Black Star Journal: “A pair of sociologists has taken a ruler to the role that parental incarceration plays in childhood inequality, only to learn that a measuring wheel might have been a more appropriate tool.
By the time they reached age 14, a quarter of black babies born in 1990 had seen a parent go to jail or prison, Sara Wakefield of Rutgers University-Newark and Christopher Wildeman of Yale University write in Children of the Prison Boom: Mass Incarceration and the Future of American Inequality, a book published in December by the Oxford University Press.
By contrast, that rate was 14 percent for black babies born just 12 years earlier, in 1978. What happened between those two periods is that the U.S. incarceration rate exploded; it is currently both the highest in the world and the highest it has ever been.
For whites, the percentages of children with incarcerated parents also increased, but remained much lower. About 3 percent of white babies born in 1990 had witnessed parental incarceration by age 14, as compared to 1 percent of white babies born in 1978.
The study focused on black and white children because the differences are starker and also because large-scale data sets have classified Hispanics inconsistently throughout the years, making it difficult to assess the impact of parental incarceration.
“We anticipate that the results we discuss here would apply in much the same direction (if not magnitude) to Hispanic children,” the authors write.
Overall, more than 3 percent of American children (2.7 million) have a parent in prison on any given day.

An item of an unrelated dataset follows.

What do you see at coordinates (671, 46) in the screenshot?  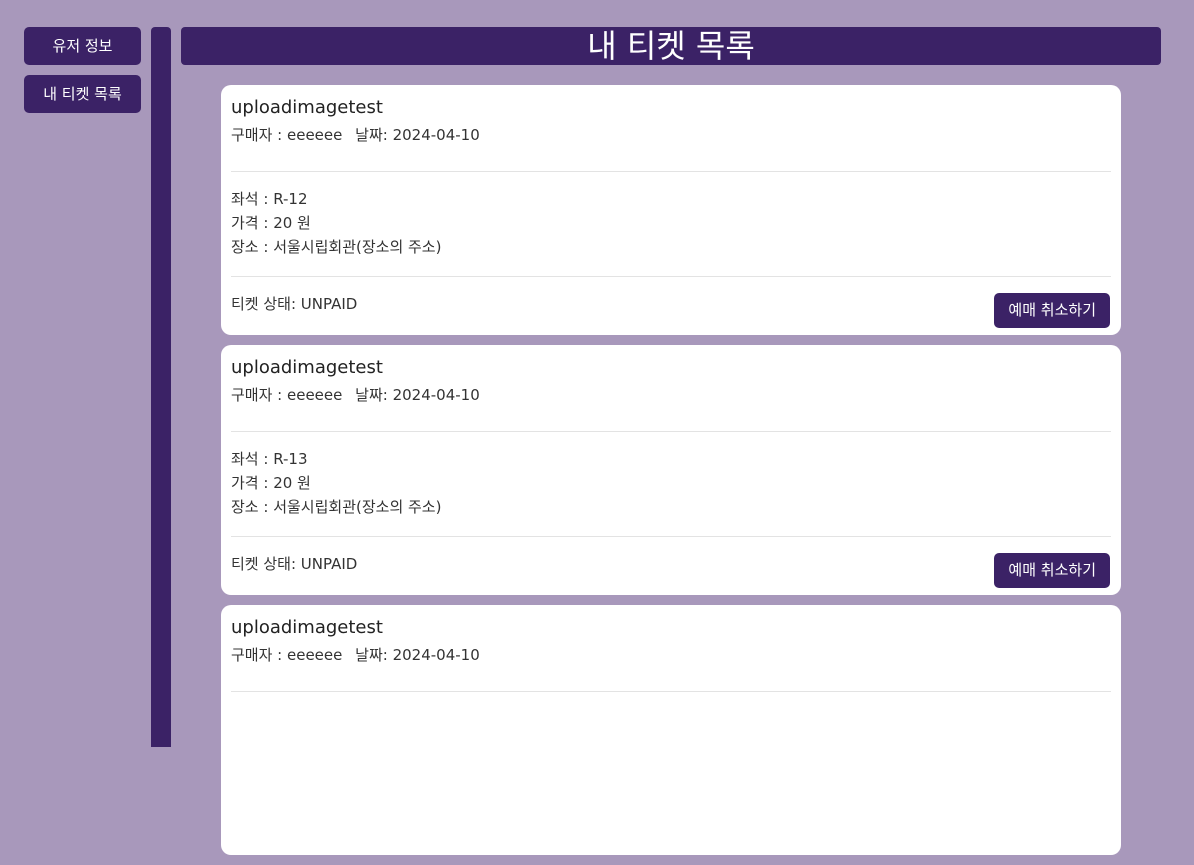 I see `page-title: 내 티켓 목록` at bounding box center [671, 46].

“To put this in perspective, consider that about 1 percent (or 1 million) American children will experience divorce this year. … Another 3 percent will witness domestic violence. … About 1 percent of American children are on the autism spectrum … and 6 percent are academically gifted,” Wakefield and Wildeman write.
They add: ”Perhaps the best evidence of how widespread the experience of incarceration has become is found in the creation of a new Muppet in 2013 by the iconic children’s show ‘Sesame Street.’ An online tool kit of resources for children of incarcerated parents accompanied the introduction of Alex, a Muppet with an incarcerated father.”
In some extreme circumstances, the researchers found, parental imprisonment may protect a child, especially if the father has a history of inflicting domestic abuse. (The book focuses on children with incarcerated fathers, since female-incarceration rates, while growing, remain small.) However, for most children, this circumstance is simply not the case. Wakefield and Wildeman write that the five-fold increase in children with incarcerated parents that has occurred since 1980 has largely been fueled by locking up nonviolent offenders who tend to have family ties and histories of employment.”